Muchas gracias por adelantado.


----------



## juandiego

Yo diría algo así como:
*Lamas y listones montantes*.


----------



## van_pelt

Pues suena bastante bien, juandiego. 

¿Alguien tiene alguna otra sugerencia?

Gracias


----------



## iheartL&O

A mí también me interesa saber de una frase en español que signifique lo mismo que board-and-batten. ¿Alguien nos da una segunda opinión?


----------



## juandiego

Same poster here again.

According to the images now I see on Google, perhaps it would be better: *Bastidor panelado en fondo*, *bastidor enfondado en panel* or *bastidor visto panelado* (assuming the batten frame is always on top of the board).

Literally, I'd say that something like *montantes y panel* is very close, or even *bastidor y panel*.
 The problem is that this constructive system is hardly if ever used around here and I don't think we have a, say, standard translation.

A construction engineer's opinion, mind you.


----------



## iheartL&O

Juandiego,

Aprecio tus sugerencia y tambien tus correcciones. Con tanta prisa, no me di cuenta de cuántos errores cometí. Trataré de ser más cuidadosa en el futuro.


----------



## iheartL&O

He visto: de tabla y liston. ¿Has escuchado esa manera de describir una casa?


----------



## juandiego

Hola, iheartL&O.

Es similar a los descrito anteriormente. La _tabla_, sin embargo, suele ser sólo si es de madera natural y no suele medir más de 15-20 cm de ancho (2-3 cm de espesor). Tal vez mejor para esto _tablero_ que está abierto a mayores anchuras y composiciones mejoradas.

_Listón_ también está bien, se refiere al nombre del elemento: una pieza larga de madera de no demasiada sección rectangular. Un _montante_ es un listón vertical y un _bastidor_ es un conjunto de listones que forman una estructura para sujetar otra cosa.


----------



## iheartL&O

Gracias Juandiego por tu paciencia conmigo y tus buenas explicaciones. Un abrazo.


----------



## juandiego

De nada, iheartL&O, un placer serte útil.

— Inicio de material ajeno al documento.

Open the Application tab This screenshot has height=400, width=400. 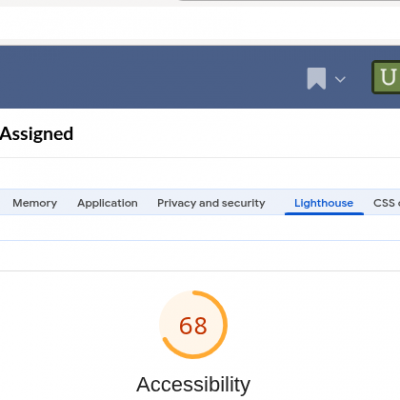tap(107, 203)
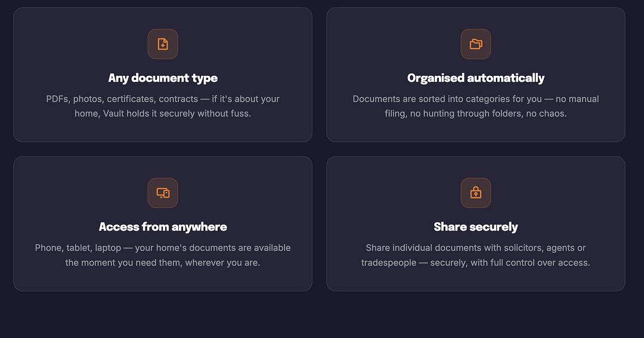The image size is (644, 338).
Task: Click the devices icon above Access from anywhere
Action: [x=163, y=193]
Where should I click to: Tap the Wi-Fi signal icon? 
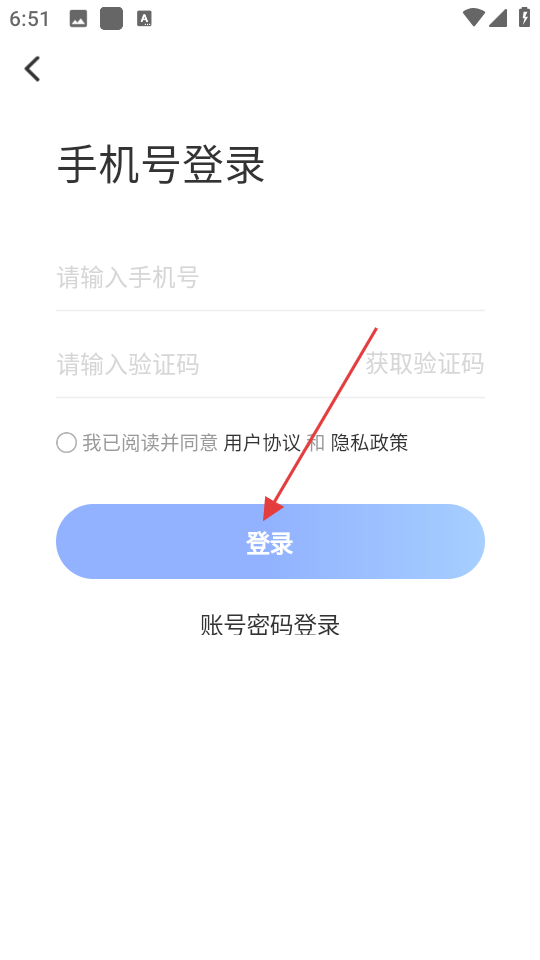pos(473,18)
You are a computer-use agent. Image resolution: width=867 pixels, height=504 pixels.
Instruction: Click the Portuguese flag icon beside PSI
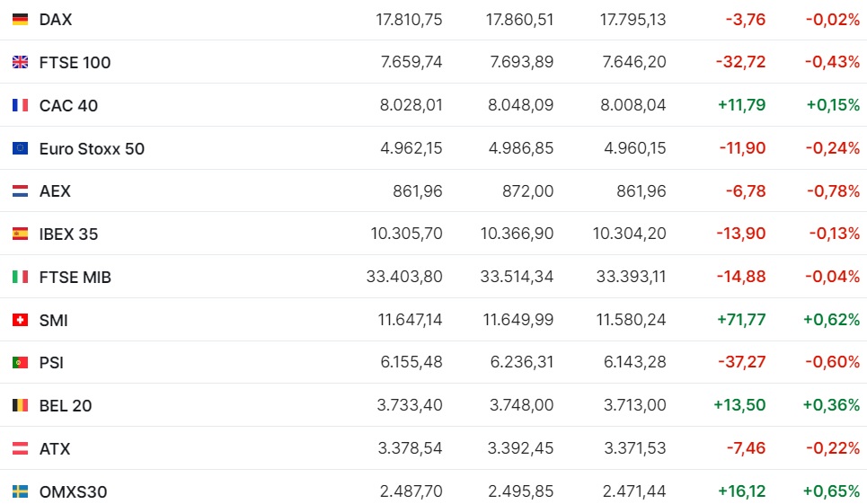tap(21, 363)
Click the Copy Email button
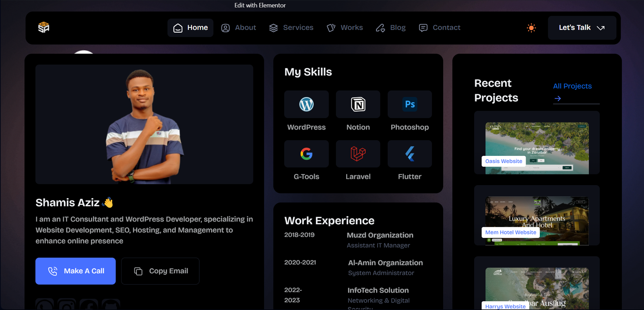Image resolution: width=644 pixels, height=310 pixels. click(x=160, y=271)
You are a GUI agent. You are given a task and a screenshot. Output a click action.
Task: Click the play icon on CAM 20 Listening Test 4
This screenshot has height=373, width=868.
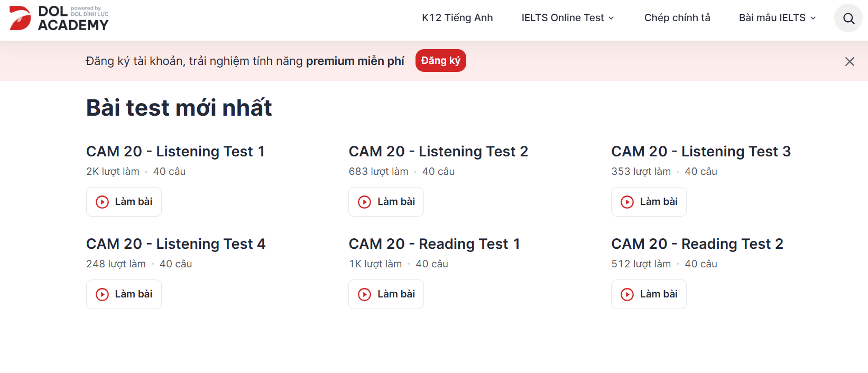tap(101, 294)
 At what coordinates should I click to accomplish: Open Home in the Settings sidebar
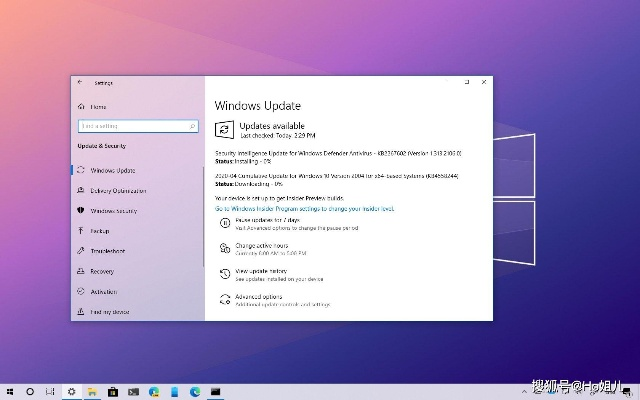pyautogui.click(x=98, y=106)
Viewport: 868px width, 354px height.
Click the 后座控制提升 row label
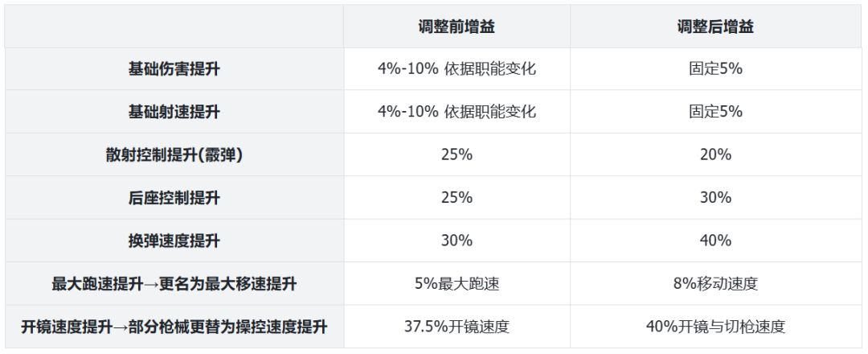click(174, 197)
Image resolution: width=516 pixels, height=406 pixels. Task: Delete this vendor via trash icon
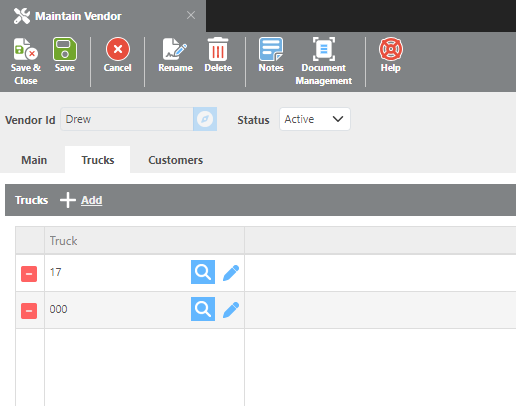[x=218, y=49]
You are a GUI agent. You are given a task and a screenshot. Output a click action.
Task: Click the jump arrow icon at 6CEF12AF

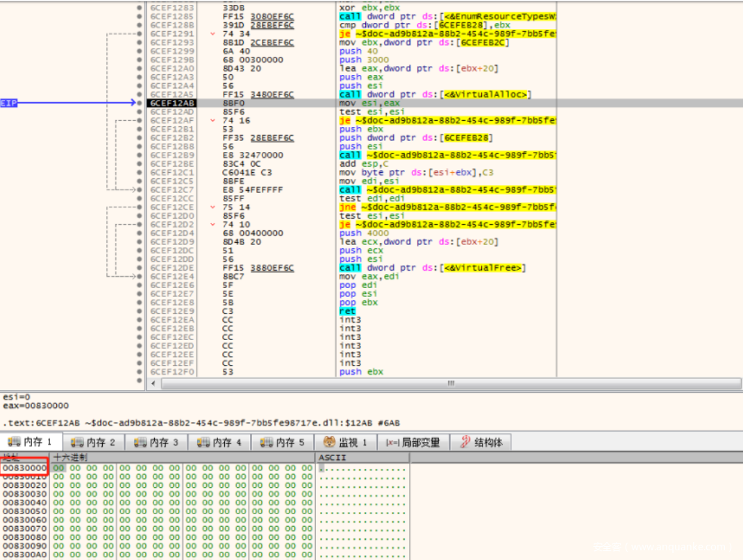212,120
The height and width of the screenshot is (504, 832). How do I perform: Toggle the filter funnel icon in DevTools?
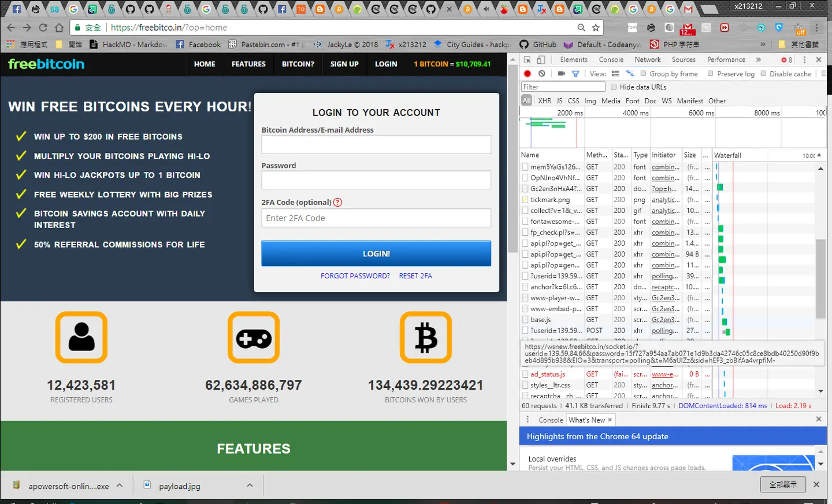(575, 74)
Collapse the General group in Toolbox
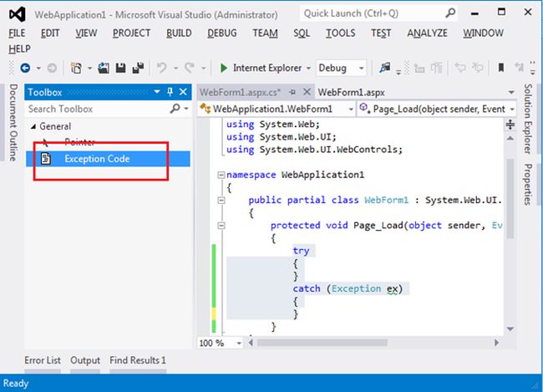The height and width of the screenshot is (392, 543). pyautogui.click(x=33, y=126)
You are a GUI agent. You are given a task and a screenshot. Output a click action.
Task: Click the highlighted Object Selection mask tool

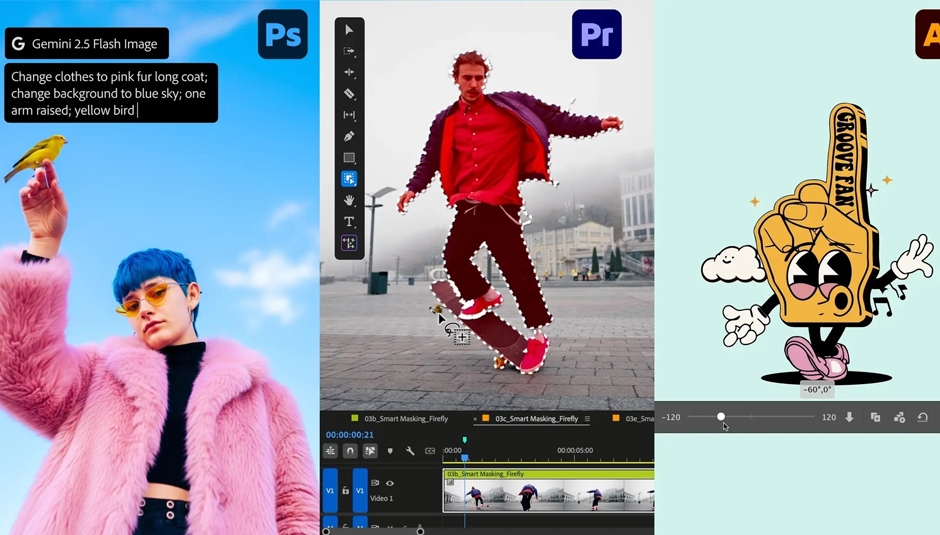(x=349, y=179)
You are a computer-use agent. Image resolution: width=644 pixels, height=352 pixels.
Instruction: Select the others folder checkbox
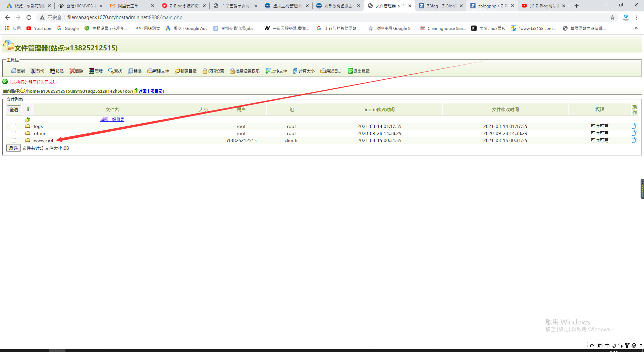click(14, 133)
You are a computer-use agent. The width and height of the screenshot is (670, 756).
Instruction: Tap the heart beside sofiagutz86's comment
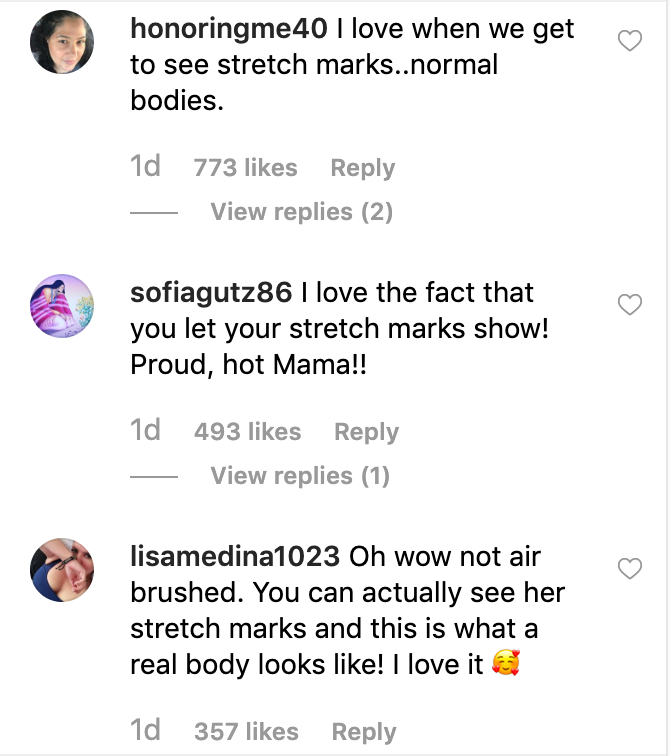[630, 305]
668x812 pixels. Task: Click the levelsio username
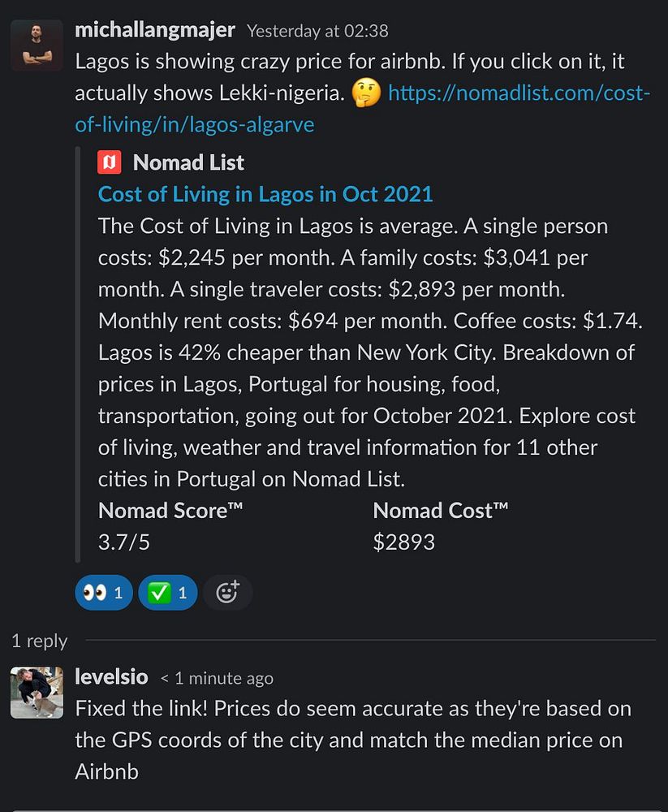[111, 677]
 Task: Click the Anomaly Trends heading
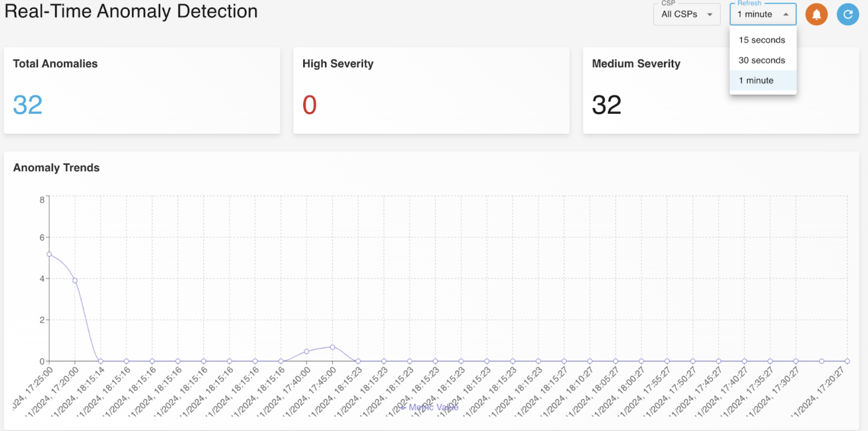pyautogui.click(x=56, y=168)
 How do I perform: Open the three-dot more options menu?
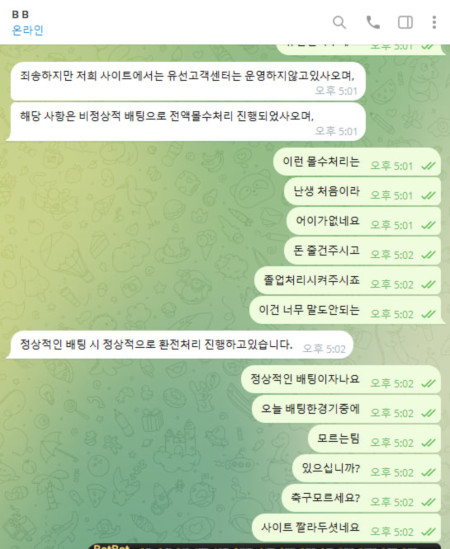click(x=434, y=22)
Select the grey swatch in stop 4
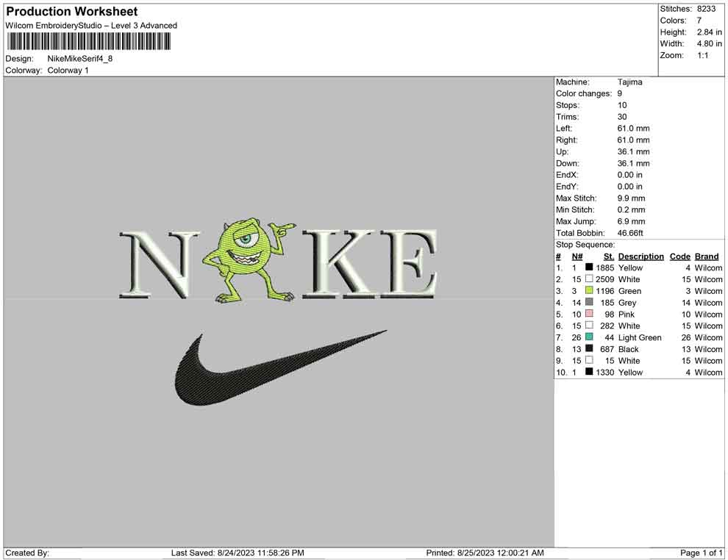The image size is (728, 560). tap(589, 303)
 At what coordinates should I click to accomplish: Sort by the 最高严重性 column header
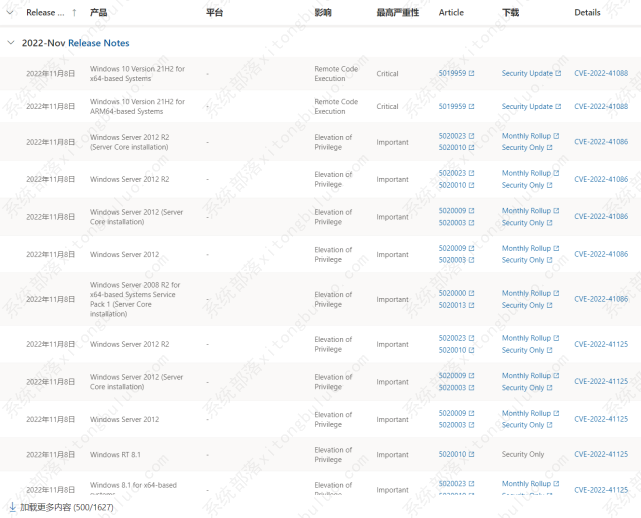pyautogui.click(x=397, y=13)
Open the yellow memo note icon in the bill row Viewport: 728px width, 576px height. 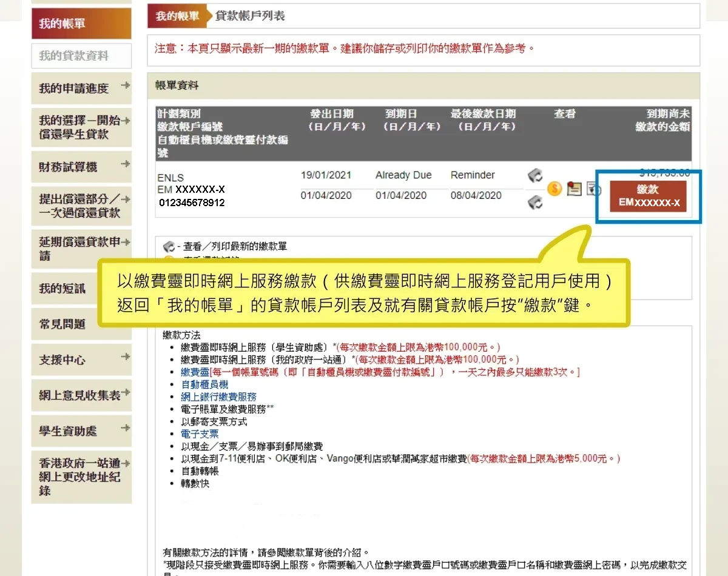point(573,189)
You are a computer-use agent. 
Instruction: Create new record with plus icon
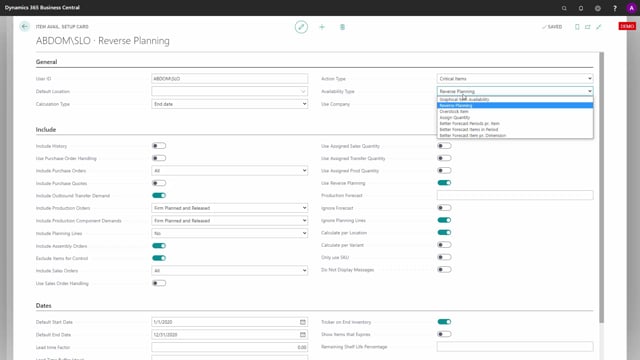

Veo que estás en La república Dominicana, tal vez allí sí se construya con madera y puedan tener algo más específico para _board and batten_. Aquí en España la construcción de edificios en madera casi no existe; todo suele  ser de materiales duros: hormigón, ladrillo, piedra etc. La madera se utiliza casi exclusivamente en decoración (suelos, muebles, etc).


----------



## translator.cat

A quien pueda ser útil.

El Art&Architecture Thesaurus del Getty Research Institute recoge las denominaciones "entablado y listonado" y "entablado vertical" de dos fuentes distintas, y define la técnica como: "Tablas en las cuales las uniones entre los tableros colocados verticalmente están cubiertas de delgadas tiras de madera."

Saludos


----------